It is also a world view centred on what he dislikes — his is an essentially destructive agenda. During the election campaign, Trump attacked key elements of the Obama administration’s foreign policy, such as the Trans-Pacific Partnership, the NATO alliance, American involvement in Syria and Libya, the Paris climate change agreement, and sanctions against Russia. It was evident that he had little time for liberal internationalism, democracy promotion or multilateral rules-based regimes. If he believed in ‘manifest destiny’, it was in the narrowest sense — encapsulated by the mantra ‘America first’, the United States aggressively pursuing its security and economic interests in a dog-eat-dog world.
Trump is animated by a profound sense of national grievance. He and Putin are of like mind in the conviction that their countries have been exploited by others for decades, and that this can no longer be tolerated. Accordingly, both oppose the US-led global order, and have benefited directly from its degradation. Trump won the presidential election on the back of widespread anti-elite disenchantment, while Putin has exploited the weakness and loss of confidence among Western policymakers to promote the image of a resurgent Russia led by a master strategist.

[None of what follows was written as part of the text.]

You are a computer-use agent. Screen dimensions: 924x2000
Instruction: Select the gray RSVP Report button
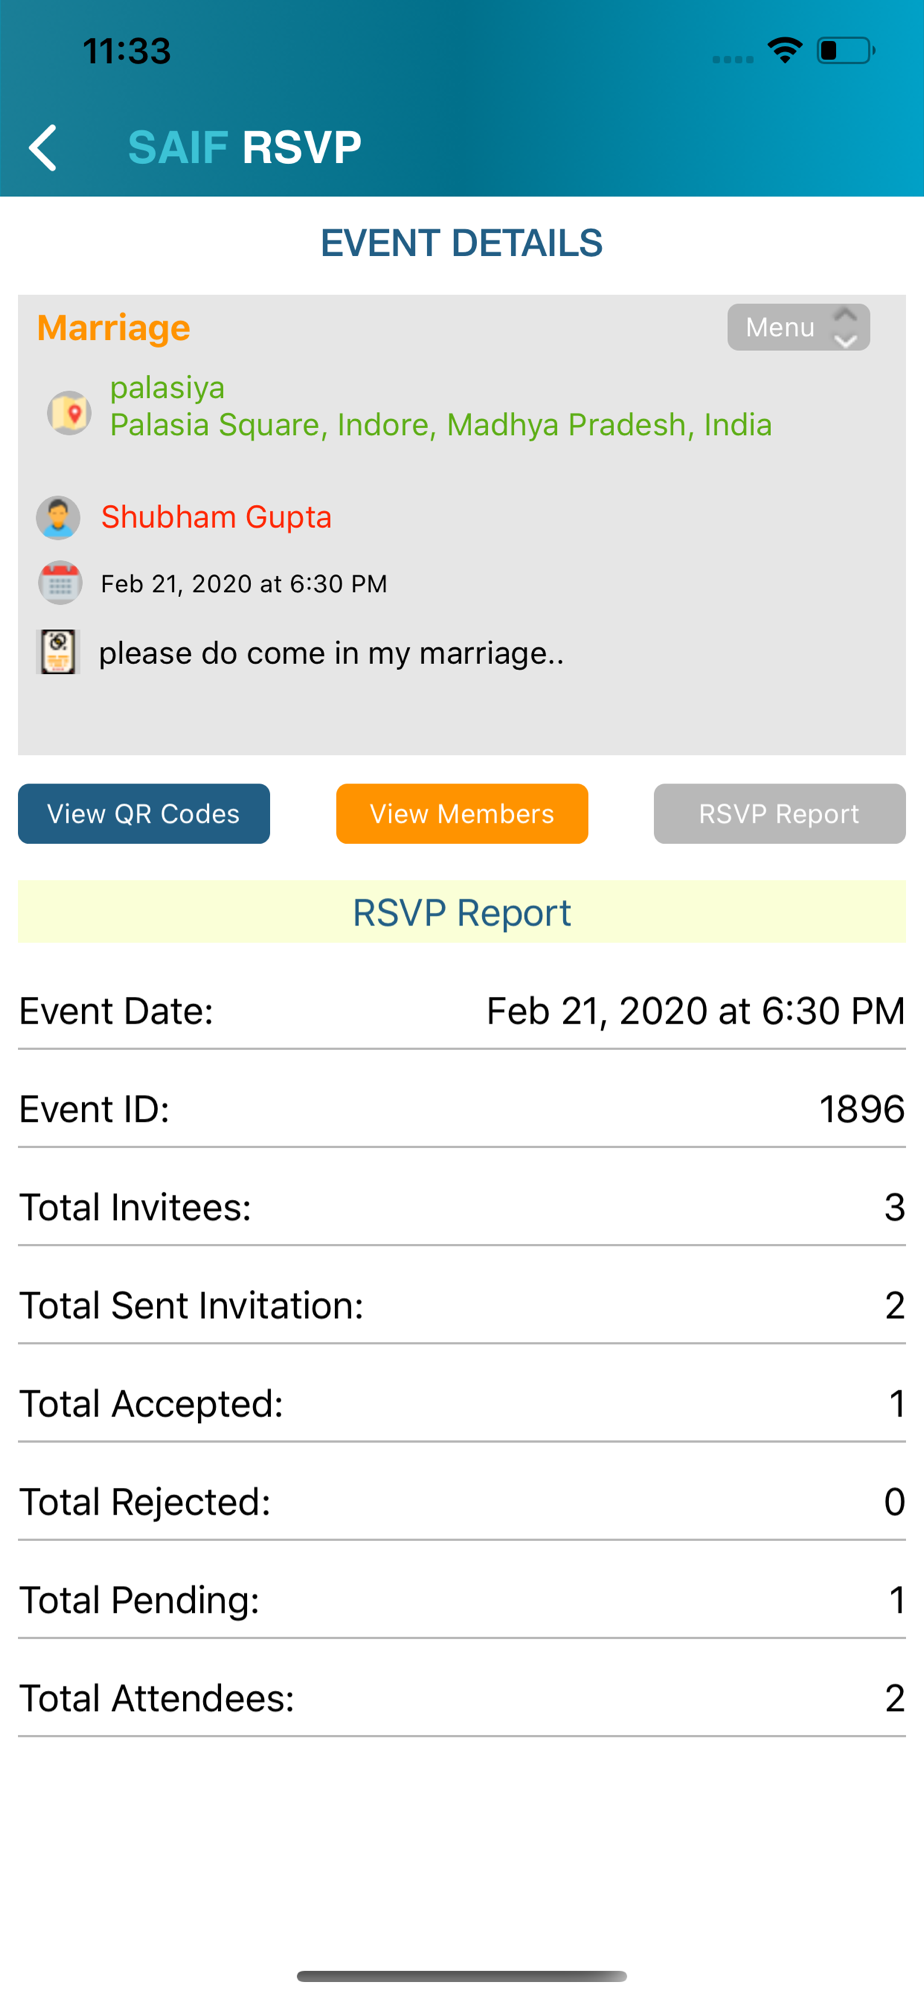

Discerning what Trump wants from Moscow is complicated by the Russia-related scandals that have engulfed his presidency. Barely a day goes by without a new revelation about the dubious behaviour of senior figures in his administration, including the president himself. Currently, there are three major investigations — Special Counsel, House of Representatives, and Senate — into Moscow’s involvement in the 2016 US presidential election campaign, and its ties with the Trump camp. In these turbulent circumstances, Trump has no space in which to develop a coherent foreign policy, let alone chart a course for the US–Russia relationship.
Nevertheless, certain things have become clear since he entered the White House. Trump’s main aim in relation to Russia is to neutralise it as a subject of domestic controversy, and thereby reaffirm the legitimacy of his election victory. While he hopes for cooperation with Moscow in selected areas, such as counterterrorism, there is little sign that he wishes to establish a great power condominium with Putin (and/or Xi Jinping) to solve the world’s problems. Indeed, such a position would be inconsistent with his long-held opposition to American internationalism.
If it were not for the ongoing scandals in Washington, Russia would be a second order priority in US foreign policy. In this connection, the analogy that is sometimes made between Trump and Ronald Reagan is wholly inappropriate. Reagan sought to engage with the Soviet Union because he saw it as an existential threat that merited the closest attention. For Trump, however, the Russia file is an annoying distraction that threatens to derail his presidency. It is not only inflicting huge reputational damage, but it also prevents him from focusing on the domestic agenda that got him elected in the first place.
So for Trump a quick deal with Russia is a good deal, as long as it can be sold to the public. For this, Putin’s assistance is essential both in delivering concrete outcomes and, more vital still, good optics. Trump needs to look like a winner, even if it means selling the store to do so.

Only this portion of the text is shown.